Équateur: Les risques d'un Guillermo Lasso tout puissant grâce à la mort croisée
Par : César Verduga Vélez
Le Washington Post rapporte que l'armée équatorienne a donné son accord pour la dissolution de l'Assemblée nationale grâce à la mort croisée décrétée par le président Guillermo Lasso. Des journalistes proches du Gouvernement affirment que ce n'est pas vrai. Lasso dit qu’il a utilisé la mort croisée pour dissoudre une assemblée qui faisait obstruction au progrès économique et social du pays.
Le groupe politique appelé Revolución Ciudadana, dirigé par Rafael Correa, affirme que Lasso l'a fait pour éviter que le procès politique qui allait le destituer aboutisse.
Toutes ces affirmations opposées les unes aux autres peuvent être valables. Parce que dans le pays la mort croisée a imposé la prédominance de l'incertitude concernant les 6 mois pendant lesquels le président gouvernera par décrets et les règles qu'il considèrera comme une urgence économique seront soumises à la Cour constitutionnelle, qui est un organisme non élu, désigné par des corporations.

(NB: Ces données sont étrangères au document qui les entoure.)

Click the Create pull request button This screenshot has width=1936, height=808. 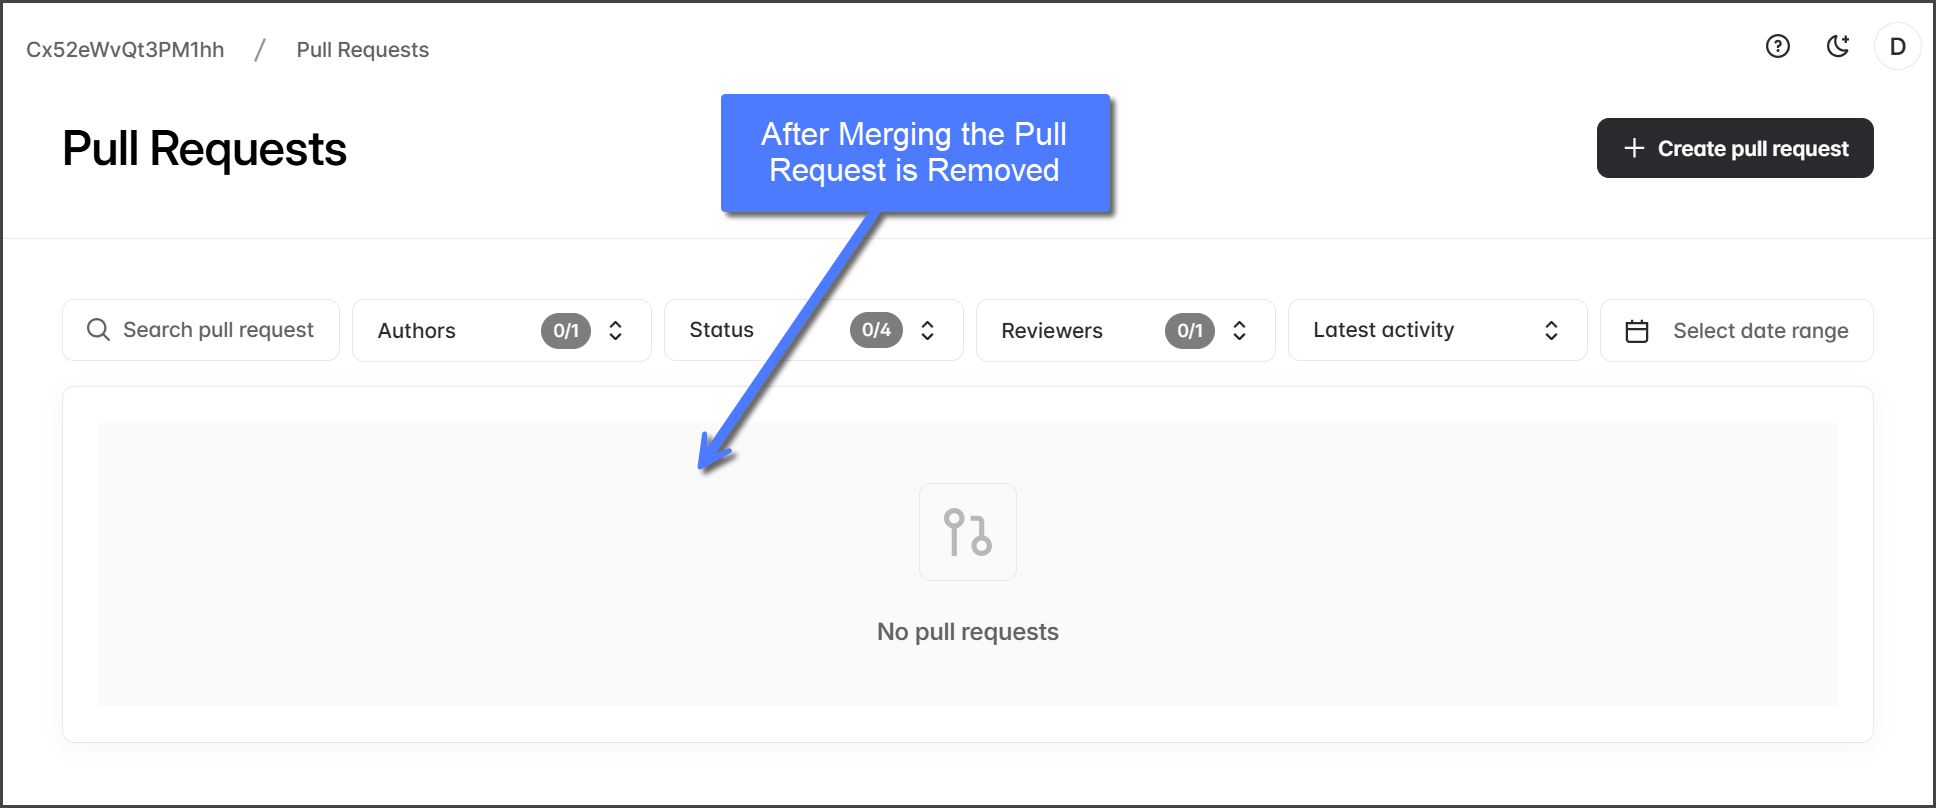pyautogui.click(x=1734, y=148)
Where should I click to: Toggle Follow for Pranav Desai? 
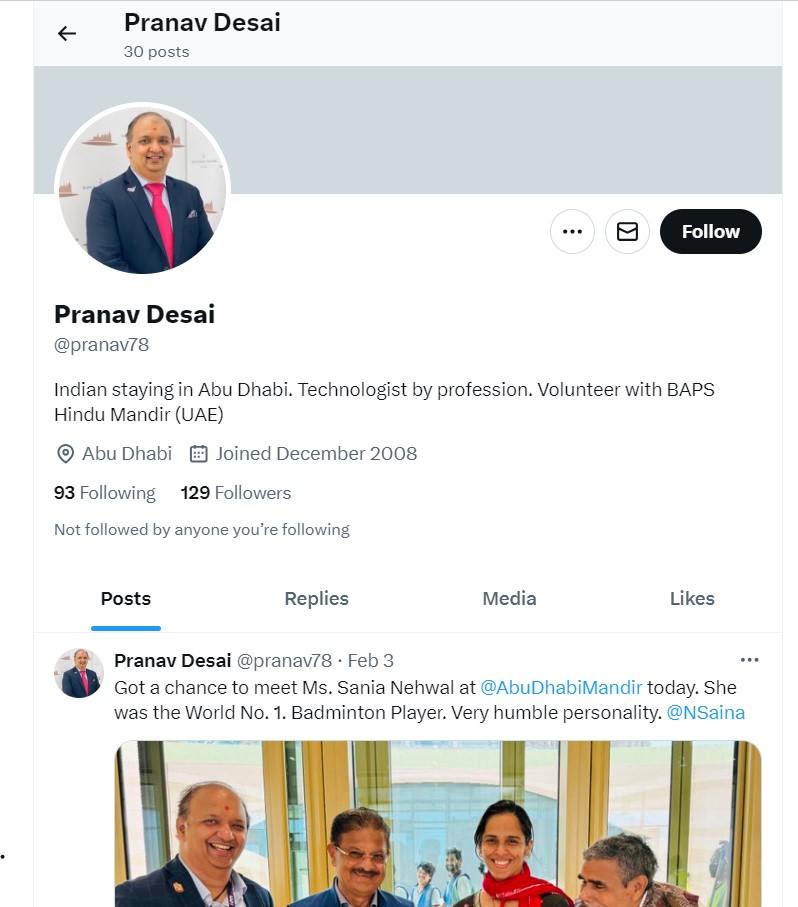click(x=710, y=231)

Il n'y aura pas d'institution de contrôle pendant 6 mois. Le président peut décréter ce qu'il veut en matière de sécurité, de santé, d'éducation, de travail.
Le contrepoids institutionnel n'existera pas la moitié de l'année et le contrôle se limitera à la rue ou à la caserne. Face à une telle situation sui generis, on peut se demander où va l’Equateur et se répondre que l'on ne sait pas. Seul Lasso le sait à Carondelet ou à l'hôpital nord-américain où il s’est rendu pour raisons de santé. Tout peut arriver pendant ce semestre.
Lasso peut s'inspirer des autoritarismes de droite qui s'épanouissent aujourd'hui au Guatemala d'Alejandro Giammattei ou au Pérou de Dina Boluarte. Ou devenir progressiste comme Juan José Arévalo ou Jacobo Arbenz l'étaient au Guatemala. Ou autoritaire, nationaliste et développementiste comme l'était Juan Velasco Alvarado au Pérou. Ou il peut glisser de l'extrême droite vers le centre développementiste et nationaliste des Gouvernements équatoriens de fait des années70 ou devenir un dictateur corporatiste et fasciste comme Benito Mussolini et Oliveira Salazar.
A cause de son jugement et son humour instables, il peut aussi agir comme ceux qui ont stimulé l'État-providence italien ou comme les colonels de la révolution des oeillets du Portugal qui a rendu à ce beau pays une démocratie sociale.
La philosophie rationaliste et matérialiste affirme que les expériences peuvent être faites dans les laboratoires de chimie jusqu'à ce que vous trouviez la meilleure formule pour des remèdes qui font du bien, des parfums merveilleux ou des liqueurs agréables. Mais pas avec les sociétés à cause de la responsabilité et de l’éthique.
Dans la dictature corporatiste de Francisco Franco, celui-ci était le chef de l'Espagne par la grâce de Dieu. Dans la démocratie équatorienne, régie par la Constitution de 2008, le banquier Lasso dirigera le pays, gouvernera par décrets pendant 6 mois, par l'œuvre et la grâce de cette curieuse règle de la mort croisée. Que les dieux de toutes les religions qui coexistent dans l'Équateur laïque d'Eloy Alfaro l'éclairent pour relancer l'économie, créer des emplois, améliorer l'éducation, la santé, la sécurité, et nettoyer la corruption qui est devenue endémique au XXIe siècle.
Ou, au contraire, si le narco-État né et consolidé au cours des 23 dernières années et l'État raté des 6 dernières années se renforcent, que ces mêmes dieux de toutes les religions maudissent Lasso et ceux qui ont inspiré, poussé et élaboré ce monstre politique et juridique appelé mort croisée. Ou, si nous agissons avec la rationalité agnostique, ne leur donnez pas des punitions bibliques mais l’aide miséricordieuse de la psychiatrie.